Python script merging some columns to one column with new name

jbveenstra · Feb-11-2020, 09:15 PM

I have a lot of csv files with data and about 30 possible known headers, Header1 to Header30. The number of rows can be practically anything, from 1 to thousands. Not all the headers are present in each file. Seperator is a semicolon.

An example is Header1;Header3;Header8;Header10;Header11;Header17;Header18

Some of the headers have to be combined to one with a new headername.

The columns with Header1 to Header3, if one of them exists, should always be combined in column NewHeaderA devided by spaces.
The column with Header4 becomes column NewHeaderB
The column with Header5 becomes column NewHeaderC
The columns with Header6 to Header14, if one of them exists, should always be combined in column NewHeaderD devided by spaces.
And so on in more combinations for the rest of the headers.

So far I've made a script that reads a csv and writes out another file with all the same headers or part of the existing headers in a different order.

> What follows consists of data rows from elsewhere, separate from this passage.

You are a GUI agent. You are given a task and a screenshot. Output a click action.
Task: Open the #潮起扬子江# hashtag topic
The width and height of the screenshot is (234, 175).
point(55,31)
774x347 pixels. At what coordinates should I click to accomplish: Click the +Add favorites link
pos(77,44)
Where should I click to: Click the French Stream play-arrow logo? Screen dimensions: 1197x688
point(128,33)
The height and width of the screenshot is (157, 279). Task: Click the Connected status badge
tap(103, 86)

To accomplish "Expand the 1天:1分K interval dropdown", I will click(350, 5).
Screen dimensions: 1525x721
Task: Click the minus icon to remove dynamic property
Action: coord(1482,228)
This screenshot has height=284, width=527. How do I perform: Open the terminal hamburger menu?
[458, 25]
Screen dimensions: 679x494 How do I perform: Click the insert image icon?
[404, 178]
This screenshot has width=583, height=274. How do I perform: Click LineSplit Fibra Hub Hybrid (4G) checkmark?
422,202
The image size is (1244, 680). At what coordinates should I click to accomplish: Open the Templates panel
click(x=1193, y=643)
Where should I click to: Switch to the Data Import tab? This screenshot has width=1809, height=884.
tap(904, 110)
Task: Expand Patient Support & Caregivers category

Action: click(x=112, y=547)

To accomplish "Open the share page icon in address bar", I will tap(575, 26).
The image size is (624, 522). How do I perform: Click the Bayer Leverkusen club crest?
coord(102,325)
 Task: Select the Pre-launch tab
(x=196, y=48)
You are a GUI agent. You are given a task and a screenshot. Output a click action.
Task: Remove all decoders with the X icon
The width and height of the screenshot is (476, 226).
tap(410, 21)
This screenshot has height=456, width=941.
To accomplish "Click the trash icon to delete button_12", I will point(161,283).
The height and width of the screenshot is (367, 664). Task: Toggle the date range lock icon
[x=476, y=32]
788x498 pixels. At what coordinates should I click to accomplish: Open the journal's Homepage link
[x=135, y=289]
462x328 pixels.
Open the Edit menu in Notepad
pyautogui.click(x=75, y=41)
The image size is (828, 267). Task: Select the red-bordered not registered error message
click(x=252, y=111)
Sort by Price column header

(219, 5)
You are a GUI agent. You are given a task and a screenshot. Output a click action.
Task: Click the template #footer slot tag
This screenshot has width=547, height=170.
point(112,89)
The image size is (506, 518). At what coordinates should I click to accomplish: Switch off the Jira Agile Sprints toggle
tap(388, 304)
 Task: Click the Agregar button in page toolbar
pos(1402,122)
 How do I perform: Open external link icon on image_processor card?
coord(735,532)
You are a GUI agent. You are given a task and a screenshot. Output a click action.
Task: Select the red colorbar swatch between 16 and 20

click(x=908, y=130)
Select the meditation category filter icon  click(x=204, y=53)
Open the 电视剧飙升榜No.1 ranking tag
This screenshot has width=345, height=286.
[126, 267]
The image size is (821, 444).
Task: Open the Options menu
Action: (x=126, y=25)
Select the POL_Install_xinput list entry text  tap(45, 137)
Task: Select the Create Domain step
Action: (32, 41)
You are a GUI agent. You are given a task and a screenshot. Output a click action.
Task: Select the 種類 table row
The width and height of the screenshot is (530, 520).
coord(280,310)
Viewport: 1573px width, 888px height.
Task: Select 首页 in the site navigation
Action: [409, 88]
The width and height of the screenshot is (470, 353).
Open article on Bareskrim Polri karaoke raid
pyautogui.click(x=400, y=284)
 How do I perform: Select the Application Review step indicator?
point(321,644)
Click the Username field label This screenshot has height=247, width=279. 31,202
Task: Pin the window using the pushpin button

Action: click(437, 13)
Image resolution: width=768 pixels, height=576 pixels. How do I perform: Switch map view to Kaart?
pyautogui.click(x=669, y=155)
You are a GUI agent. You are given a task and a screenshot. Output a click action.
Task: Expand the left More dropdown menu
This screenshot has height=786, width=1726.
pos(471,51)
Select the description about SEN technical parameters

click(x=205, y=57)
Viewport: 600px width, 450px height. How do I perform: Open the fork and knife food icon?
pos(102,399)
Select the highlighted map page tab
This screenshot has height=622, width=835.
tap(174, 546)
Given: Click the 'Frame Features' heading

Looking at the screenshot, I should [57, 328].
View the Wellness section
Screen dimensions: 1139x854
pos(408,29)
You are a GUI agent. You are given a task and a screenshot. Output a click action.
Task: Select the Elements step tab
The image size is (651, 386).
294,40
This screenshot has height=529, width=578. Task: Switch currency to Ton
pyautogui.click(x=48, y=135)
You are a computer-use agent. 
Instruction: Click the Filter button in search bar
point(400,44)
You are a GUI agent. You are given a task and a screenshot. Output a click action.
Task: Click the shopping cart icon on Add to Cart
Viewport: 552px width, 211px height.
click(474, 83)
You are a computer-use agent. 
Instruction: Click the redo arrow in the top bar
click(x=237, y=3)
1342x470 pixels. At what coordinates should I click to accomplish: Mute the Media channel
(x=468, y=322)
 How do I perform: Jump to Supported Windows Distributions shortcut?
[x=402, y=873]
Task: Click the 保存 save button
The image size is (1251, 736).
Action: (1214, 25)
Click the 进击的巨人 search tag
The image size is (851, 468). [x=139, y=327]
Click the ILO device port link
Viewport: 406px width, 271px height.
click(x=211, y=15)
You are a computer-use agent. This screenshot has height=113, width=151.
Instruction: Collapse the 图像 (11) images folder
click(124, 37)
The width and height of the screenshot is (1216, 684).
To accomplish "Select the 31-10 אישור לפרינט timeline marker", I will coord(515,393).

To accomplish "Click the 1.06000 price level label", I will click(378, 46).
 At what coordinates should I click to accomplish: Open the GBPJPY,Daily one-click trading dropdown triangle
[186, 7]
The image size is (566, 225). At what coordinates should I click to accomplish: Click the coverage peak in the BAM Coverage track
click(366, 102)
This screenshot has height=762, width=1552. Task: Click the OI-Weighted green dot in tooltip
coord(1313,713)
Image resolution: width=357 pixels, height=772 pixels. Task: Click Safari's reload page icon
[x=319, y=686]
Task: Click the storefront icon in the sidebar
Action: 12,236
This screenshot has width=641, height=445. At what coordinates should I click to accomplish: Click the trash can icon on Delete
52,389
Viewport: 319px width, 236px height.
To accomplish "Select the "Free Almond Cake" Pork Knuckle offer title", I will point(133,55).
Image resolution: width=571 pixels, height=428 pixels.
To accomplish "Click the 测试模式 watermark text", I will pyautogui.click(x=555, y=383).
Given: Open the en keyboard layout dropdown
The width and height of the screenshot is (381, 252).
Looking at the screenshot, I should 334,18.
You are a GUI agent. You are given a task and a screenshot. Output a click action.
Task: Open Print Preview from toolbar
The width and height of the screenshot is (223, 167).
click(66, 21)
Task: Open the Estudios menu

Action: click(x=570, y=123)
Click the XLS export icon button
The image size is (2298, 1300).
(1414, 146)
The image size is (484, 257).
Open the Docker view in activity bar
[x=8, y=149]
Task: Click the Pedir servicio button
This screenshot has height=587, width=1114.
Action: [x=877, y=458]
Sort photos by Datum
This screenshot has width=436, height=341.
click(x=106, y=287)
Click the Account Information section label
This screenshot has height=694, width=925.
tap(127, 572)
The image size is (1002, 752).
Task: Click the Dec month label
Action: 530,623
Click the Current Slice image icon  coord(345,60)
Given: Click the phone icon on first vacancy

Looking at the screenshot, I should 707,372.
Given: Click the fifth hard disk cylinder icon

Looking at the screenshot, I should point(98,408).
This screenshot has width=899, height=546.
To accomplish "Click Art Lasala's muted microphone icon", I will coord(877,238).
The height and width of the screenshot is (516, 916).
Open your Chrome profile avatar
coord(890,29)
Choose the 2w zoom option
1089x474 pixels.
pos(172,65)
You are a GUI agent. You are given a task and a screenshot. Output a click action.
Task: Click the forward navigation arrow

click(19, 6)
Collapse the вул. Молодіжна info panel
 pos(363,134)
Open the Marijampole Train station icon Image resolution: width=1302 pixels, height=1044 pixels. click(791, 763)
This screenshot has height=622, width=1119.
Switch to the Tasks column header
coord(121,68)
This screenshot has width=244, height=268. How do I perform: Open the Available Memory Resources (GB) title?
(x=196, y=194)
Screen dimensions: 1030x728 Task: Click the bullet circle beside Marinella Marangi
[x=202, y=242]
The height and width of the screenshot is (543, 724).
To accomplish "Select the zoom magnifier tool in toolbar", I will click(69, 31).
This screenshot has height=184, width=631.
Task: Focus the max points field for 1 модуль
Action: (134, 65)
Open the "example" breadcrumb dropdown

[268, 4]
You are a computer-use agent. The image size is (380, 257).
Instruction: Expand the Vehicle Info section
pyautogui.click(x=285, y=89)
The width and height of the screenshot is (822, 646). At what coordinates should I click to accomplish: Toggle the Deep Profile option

After that I'm stuck. Some help would be appreciated.

Due to some system limitations, pandas or numpy are not installed. Just plain Python 3.7.6

import sys
inFile = sys.argv[1]
outFile = sys.argv[2]

# open csv file
csvfile = open(inFile, "r" )
reader = csv.DictReader(csvfile, delimiter=';')

# open output file
outfile = open(outFile, "w" )

# fieldnames=reader.fieldnames  --> uses all columns
fieldnames = ["Header1","Header4","Header5","Header8","Header19","test"] # --> uses the specific columns in the order provided, test becomes an emty column

# write the output to a file
writer = csv.DictWriter(outfile, delimiter=';', fieldnames=fieldnames, extrasaction='ignore')
headers = {} 
for n in writer.fieldnames:
    headers[n] = n
writer.writerow(headers)
for row in reader:
    writer.writerow(row)

csvfile.close()
outfile.close()

**Gribouillis** · (This post was last modified: Feb-11-2020, 11:31 PM by Gribouillis.)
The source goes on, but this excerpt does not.